Generally classified as a branch of geometry because variables and results are shown as curves or surfaces, catastrophe theory attempts to explain predictable discontinuities in output for systems characterized by continuous inputs--a task that cannot be done using differential calculus. Contrary to the implications of the theory's name, the "catastrophes" studied are not necessarily negative in nature; the term simply refers to sudden change. For example, when a balloon is steadily filled with air, it expands and changes its shape in a relatively uniform manner until the pressure in the balloon's interior reaches a critical value. Then, when the balloon undergoes more abrupt, but predictable, change, it pops. More complex phenomena, such as the refraction of light through moving water, the amount of stress that can be placed on a bridge, and the synergistic effects of the ingredients in drugs can also be effectively studied using catastrophe theory. The theory provides a universal method for the study of all jump transitions, discontinuities, and sudden qualitative changes.
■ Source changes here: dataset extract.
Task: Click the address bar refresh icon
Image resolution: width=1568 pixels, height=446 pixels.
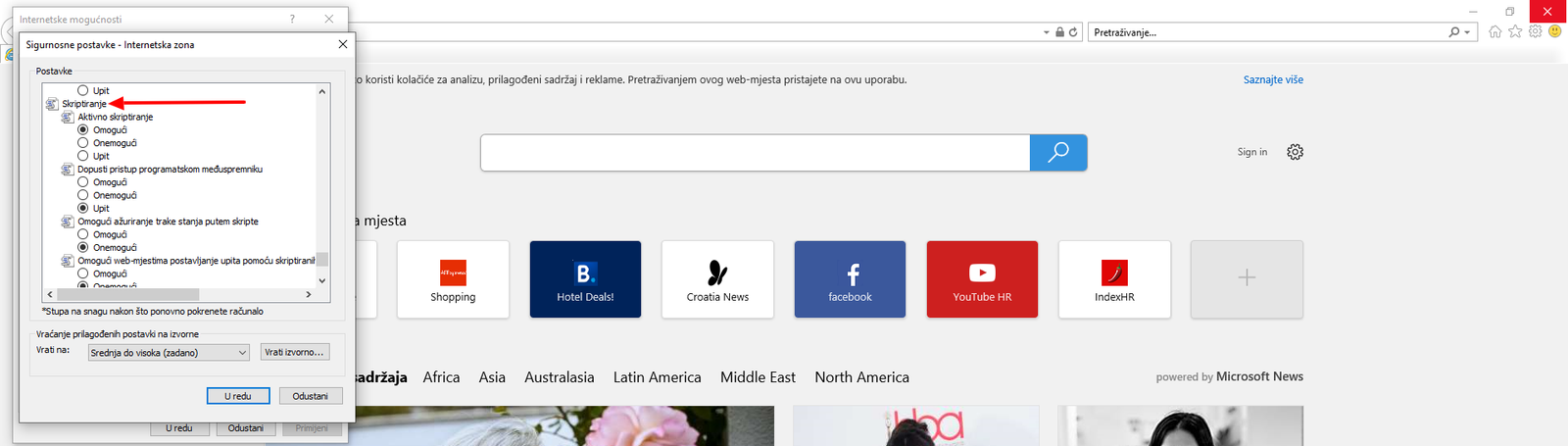Action: tap(1073, 32)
Thom recalled, "as a result [of Zeeman's publicity], catastrophe theory . . . took off like a rocket, propelled by the principal media all over the world. This glory was short-lived, however, and the brief success of [catastrophe theory] soon fell to the slings and arrows of trans-Atlantic criticism." In fact, some scientists have hailed Thom's catastrophe theory as a tool more valuable to humanity than Newtonian theory, which considers only smooth, continuous processes. However, the theory became something of a fad in the 1970s and 1980s and was used in applications that the theory does not support. As a result of such indiscriminate application, the theory has at times been unjustly criticized as a cultural phenomenon or a metaphysical view rather than a legitimate branch of mathematics. Although it has been presented in a metaphysical vein as proof of the deterministic nature of the universe, catastrophe theory does not purport to abolish the indeterminacy that is central to nuclear physics. Nevertheless, catastrophe theory has been used to study abrupt systems changes in such diverse fields as hydrodynamics, geology, particle physics, industrial relations, embryology, economics, linguistics, civil engineering, and medicine.

Turns to Philosophy

By his own account, Thom has been primarily a mathematical philosopher since the early 1970s, largely due to the controversy surrounding catastrophe theory. A major criticism of the theory was that it allows only qualitative rather than quantitative predictions. That is, given a specific application, the type of abrupt change could be predicted, but it could not be quantified in numerical terms. While admitting that this is a legitimate concern, Thom still sees value in the modeling techniques catastrophe theory makes available to fields such as psychology. A classical example described by Zeeman, for instance, involved predicting the action of a dog experiencing a combination of the emotions of rage and fear--emotions that (if acting alone) would cause the dog to attack or flee, respectively. What catastrophe theory provides is a mathematical framework for clearly describing the situation being modeled, much as algebra provides a shorthand for expressing relationships between numbers and variables in a way that facilitates manipulating them to obtain results.

Speaking from the perspective of 20 years of philosophical reflection, Thom said in his 1991 symposium address: "What is important in science is not the distinction between true and false. This might seem strange to mathematicians, but I will say that if I had the choice between an error which has an organizing power of reality (this could exist) and a truth which is isolated and meaningless in itself, I would choose the error and not the truth. There are many examples of errors which are scientifically important, and there are many, many examples of meaningless truths in science."

Thom died on October 25, 2002, in Bures-sur-Yvette, France, of vascular disease. He was 79.